Suresh Ramalingam, MD: With all these exciting advances, personalized therapy for lung cancer is now a reality. In non—small cell lung cancer for patients with nonsquamous histology, using molecular testing for every patient to identify optimal treatments is the standard of care. If patients have a targetable driver mutation, then targeted therapy is the frontline treatment. If not, then we use PD-L1 [programmed death-ligand 1] expression to decide optimal immunotherapy [I/O]. In small cell lung cancer, we have seen the approval of atezolizumab with chemotherapy in the frontline space, and that’s become a new standard of care. The CASPIAN study will help us understand where durvalumab plus chemotherapy fits in the frontline treatment of small cell lung cancer.
As these studies read out and as advances are made, we look at what are the next wave of studies that will help us improve outcomes for patients with lung cancer. One specific setting we’re excited about is the early stage non—small cell lung cancer where there are neoadjuvant and adjuvant studies with immune checkpoint inhibitors. It’s likely that we will see data from the adjuvant therapy trials first.
These are patients who are treated with surgery for early stage lung cancer, particularly stage I, II, or IIIa disease, and then they get standard adjuvant therapy in the form of platinum-based chemotherapy and subsequently are randomized to checkpoint inhibition or not. There are several trials ongoing and some of them have been completed, so we look forward to seeing the results to see if using immune checkpoint inhibition in early stage disease will result in improved cure rates for non—small cell lung cancer.

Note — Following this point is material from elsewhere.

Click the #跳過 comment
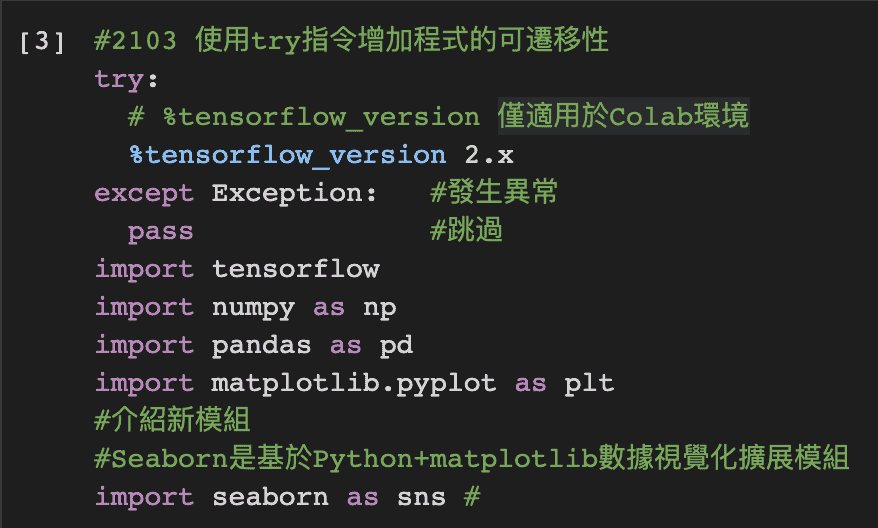The image size is (878, 528). click(x=466, y=230)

In stage III patients who are not candidates for surgery but are treated with chemotherapy plus radiation, we’ve already seen the use of consolidation durvalumab as part of the PACIFIC regimen, resulting in improved overall survival. Now there are ongoing studies to move durvalumab to the concurrent phase of chemotherapy and radiation to see if that will result in added benefits. There are also studies with pembrolizumab, and ipilimumab plus nivolumab, in this setting. So even the stage III disease is seeing finally that we have turned the corner and there are better outcomes for patients.
In small cell lung cancer, the key questions are going to be what effective second-line therapies are there when patients progress on chemotherapy plus checkpoint inhibition. Lurbinectedin is a drug that has demonstrated promising activity in the salvage therapy setting. We hope to see the results of the phase III trial to see whether we will have an effective salvage therapy option when patients progress on a chemotherapy or chemotherapy plus I/O strategy. There are also studies in the limited stage small cell lung cancer setting where I/O agents are being integrated with chemotherapy and radiation to improve the cure rate. So clearly, there are a plethora of exciting studies that build upon the advances made, so we can take the treatment of lung cancer to the next level and hopefully provide longer and better outcomes for our patients.